• Aim of the exercise
Look through the data below and extract, unchanged, the lines from the one that contains "Go to Campaign analytics" to the one that contains "Click the New Project toolbar icon", both included.

◇ ◇ ◇ ◇ ◇ ◇ ◇

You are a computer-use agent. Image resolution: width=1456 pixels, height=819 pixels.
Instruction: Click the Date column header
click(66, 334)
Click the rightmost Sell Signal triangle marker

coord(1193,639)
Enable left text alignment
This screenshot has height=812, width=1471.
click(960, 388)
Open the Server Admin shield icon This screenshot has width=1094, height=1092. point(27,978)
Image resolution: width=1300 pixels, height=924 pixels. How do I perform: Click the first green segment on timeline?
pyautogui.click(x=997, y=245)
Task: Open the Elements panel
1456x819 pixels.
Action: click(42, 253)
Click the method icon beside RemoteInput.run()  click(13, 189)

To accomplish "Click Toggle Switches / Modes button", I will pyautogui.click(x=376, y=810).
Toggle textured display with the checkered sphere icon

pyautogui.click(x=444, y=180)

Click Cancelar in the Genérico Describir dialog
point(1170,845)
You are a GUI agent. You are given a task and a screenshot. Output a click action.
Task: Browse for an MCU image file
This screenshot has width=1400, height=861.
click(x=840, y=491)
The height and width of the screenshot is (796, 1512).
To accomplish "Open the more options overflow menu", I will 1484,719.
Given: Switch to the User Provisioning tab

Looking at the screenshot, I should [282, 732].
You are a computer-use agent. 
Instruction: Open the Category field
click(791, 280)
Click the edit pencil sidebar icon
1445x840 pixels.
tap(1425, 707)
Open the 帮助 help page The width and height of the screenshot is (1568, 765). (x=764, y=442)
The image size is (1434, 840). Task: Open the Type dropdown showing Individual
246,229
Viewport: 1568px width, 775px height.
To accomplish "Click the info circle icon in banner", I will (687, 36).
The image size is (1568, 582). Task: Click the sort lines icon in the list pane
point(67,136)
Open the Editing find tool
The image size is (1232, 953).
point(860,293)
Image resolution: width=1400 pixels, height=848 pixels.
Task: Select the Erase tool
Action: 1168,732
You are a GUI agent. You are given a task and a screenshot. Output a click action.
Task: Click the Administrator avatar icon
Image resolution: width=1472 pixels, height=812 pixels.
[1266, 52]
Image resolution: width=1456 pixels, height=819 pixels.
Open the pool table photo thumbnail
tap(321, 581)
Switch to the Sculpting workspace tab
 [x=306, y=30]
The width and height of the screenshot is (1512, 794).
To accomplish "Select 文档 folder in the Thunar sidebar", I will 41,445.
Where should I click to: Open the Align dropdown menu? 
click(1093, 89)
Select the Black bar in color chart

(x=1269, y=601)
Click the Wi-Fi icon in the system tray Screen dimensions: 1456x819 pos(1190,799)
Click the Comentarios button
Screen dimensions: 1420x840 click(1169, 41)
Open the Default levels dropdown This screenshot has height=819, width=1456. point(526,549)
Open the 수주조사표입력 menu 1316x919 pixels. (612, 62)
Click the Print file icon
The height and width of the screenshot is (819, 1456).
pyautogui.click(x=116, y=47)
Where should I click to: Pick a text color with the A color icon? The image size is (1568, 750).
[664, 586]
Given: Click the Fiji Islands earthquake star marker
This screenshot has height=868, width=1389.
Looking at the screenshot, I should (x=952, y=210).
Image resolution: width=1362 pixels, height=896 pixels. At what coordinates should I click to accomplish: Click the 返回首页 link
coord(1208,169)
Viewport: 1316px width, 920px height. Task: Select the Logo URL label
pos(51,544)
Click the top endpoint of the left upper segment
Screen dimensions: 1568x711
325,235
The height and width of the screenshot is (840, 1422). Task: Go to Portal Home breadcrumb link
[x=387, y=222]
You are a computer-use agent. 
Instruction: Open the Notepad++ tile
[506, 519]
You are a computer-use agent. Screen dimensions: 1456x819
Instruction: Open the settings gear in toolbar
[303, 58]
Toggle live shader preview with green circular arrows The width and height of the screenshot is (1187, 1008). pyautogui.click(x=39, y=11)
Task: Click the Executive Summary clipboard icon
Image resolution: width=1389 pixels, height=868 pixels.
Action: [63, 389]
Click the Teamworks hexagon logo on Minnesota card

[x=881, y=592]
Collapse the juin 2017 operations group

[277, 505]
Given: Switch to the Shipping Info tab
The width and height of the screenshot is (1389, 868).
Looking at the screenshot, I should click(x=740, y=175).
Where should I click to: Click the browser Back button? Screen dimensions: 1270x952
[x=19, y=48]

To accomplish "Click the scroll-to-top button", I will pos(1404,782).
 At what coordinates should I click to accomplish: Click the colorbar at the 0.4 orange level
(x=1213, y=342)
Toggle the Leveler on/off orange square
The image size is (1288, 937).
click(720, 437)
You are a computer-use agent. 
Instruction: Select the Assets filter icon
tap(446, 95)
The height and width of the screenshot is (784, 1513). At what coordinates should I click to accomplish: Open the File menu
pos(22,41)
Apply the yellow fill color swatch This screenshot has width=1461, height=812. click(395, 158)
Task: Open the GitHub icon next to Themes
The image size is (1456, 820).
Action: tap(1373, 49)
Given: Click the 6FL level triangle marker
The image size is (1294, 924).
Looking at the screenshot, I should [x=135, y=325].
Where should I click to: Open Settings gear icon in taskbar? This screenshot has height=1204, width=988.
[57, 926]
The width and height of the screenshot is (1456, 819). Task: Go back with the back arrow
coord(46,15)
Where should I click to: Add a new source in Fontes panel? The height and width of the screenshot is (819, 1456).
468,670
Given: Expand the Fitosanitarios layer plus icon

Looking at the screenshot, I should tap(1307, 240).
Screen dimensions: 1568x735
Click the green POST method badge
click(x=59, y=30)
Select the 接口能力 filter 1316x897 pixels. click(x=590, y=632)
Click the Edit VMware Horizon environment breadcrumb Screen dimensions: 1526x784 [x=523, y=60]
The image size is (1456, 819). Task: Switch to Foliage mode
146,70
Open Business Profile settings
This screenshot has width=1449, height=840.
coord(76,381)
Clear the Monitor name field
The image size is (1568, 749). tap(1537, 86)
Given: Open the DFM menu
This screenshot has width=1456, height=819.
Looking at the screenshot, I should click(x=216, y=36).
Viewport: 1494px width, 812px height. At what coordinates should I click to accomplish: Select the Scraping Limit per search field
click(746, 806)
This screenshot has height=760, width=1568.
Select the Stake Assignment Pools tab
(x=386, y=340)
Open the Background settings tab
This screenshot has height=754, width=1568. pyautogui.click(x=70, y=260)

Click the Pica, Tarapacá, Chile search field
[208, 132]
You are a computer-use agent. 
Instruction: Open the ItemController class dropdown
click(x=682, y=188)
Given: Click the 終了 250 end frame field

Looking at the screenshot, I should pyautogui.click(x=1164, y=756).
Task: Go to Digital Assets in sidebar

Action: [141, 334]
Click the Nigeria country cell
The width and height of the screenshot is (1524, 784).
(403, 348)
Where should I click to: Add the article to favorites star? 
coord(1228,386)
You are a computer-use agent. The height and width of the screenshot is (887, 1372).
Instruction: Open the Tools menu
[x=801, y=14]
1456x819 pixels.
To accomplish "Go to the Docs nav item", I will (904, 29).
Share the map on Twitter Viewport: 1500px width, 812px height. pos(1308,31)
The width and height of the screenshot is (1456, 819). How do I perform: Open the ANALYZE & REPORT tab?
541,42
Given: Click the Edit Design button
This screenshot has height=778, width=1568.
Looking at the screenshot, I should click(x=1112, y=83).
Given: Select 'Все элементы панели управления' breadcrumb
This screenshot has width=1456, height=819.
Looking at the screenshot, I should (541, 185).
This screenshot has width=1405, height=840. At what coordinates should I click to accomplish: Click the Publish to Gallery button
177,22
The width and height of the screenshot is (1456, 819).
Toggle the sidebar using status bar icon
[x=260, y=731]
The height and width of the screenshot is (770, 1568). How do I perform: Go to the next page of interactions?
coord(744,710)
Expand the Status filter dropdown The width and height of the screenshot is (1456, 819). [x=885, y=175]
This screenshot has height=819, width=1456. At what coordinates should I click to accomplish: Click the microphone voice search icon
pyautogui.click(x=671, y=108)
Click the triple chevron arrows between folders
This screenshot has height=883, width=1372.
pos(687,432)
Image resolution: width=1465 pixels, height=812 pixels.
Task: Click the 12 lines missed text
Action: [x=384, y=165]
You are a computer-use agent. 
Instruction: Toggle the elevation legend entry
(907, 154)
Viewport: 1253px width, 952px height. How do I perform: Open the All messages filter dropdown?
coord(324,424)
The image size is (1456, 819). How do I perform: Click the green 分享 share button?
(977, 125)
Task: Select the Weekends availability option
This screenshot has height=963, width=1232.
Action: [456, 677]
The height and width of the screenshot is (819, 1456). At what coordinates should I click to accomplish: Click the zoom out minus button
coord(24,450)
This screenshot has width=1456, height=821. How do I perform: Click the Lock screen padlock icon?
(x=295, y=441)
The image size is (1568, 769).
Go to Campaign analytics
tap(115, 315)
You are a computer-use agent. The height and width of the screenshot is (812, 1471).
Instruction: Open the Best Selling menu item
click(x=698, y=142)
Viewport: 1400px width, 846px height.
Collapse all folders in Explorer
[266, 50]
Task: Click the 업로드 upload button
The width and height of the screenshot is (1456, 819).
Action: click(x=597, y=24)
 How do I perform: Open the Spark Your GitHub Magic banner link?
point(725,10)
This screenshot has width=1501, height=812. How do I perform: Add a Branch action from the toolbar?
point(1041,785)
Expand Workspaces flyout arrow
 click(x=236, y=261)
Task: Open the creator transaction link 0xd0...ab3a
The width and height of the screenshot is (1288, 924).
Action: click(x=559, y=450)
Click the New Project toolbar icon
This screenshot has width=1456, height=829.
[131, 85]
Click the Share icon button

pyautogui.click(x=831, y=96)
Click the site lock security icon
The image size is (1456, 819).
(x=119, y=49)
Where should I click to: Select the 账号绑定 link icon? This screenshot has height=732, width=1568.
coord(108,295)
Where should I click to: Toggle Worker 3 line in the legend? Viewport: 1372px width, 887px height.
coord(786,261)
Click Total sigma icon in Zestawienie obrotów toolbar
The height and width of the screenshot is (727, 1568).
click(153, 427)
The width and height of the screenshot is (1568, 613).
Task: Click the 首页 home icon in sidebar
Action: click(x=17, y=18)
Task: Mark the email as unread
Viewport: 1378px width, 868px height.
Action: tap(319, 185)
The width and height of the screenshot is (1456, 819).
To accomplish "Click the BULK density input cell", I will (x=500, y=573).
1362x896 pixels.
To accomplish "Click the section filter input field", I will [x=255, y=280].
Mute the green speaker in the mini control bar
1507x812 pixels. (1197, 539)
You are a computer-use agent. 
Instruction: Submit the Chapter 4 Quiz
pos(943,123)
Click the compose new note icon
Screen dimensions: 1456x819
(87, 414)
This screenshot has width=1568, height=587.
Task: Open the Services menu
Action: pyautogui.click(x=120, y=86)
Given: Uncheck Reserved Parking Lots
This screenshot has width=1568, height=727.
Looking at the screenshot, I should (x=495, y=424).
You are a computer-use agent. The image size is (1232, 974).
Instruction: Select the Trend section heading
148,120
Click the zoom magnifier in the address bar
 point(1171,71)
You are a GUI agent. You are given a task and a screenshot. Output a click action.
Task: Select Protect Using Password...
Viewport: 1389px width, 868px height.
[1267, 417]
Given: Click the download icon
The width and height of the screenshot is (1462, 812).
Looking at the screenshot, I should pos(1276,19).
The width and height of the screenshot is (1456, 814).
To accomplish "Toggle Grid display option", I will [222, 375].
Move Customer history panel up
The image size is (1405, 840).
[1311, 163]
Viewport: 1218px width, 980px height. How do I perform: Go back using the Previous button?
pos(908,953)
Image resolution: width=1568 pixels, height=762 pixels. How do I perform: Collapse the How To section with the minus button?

◇ ◇ ◇ ◇ ◇ ◇ ◇

• Answer for this exercise
Go to Campaign analytics
tap(115, 315)
You are a computer-use agent. The height and width of the screenshot is (812, 1471).
Instruction: Open the Best Selling menu item
click(x=698, y=142)
Viewport: 1400px width, 846px height.
Collapse all folders in Explorer
[266, 50]
Task: Click the 업로드 upload button
The width and height of the screenshot is (1456, 819).
Action: click(x=597, y=24)
 How do I perform: Open the Spark Your GitHub Magic banner link?
point(725,10)
This screenshot has width=1501, height=812. How do I perform: Add a Branch action from the toolbar?
point(1041,785)
Expand Workspaces flyout arrow
 click(x=236, y=261)
Task: Open the creator transaction link 0xd0...ab3a
The width and height of the screenshot is (1288, 924).
Action: click(x=559, y=450)
Click the New Project toolbar icon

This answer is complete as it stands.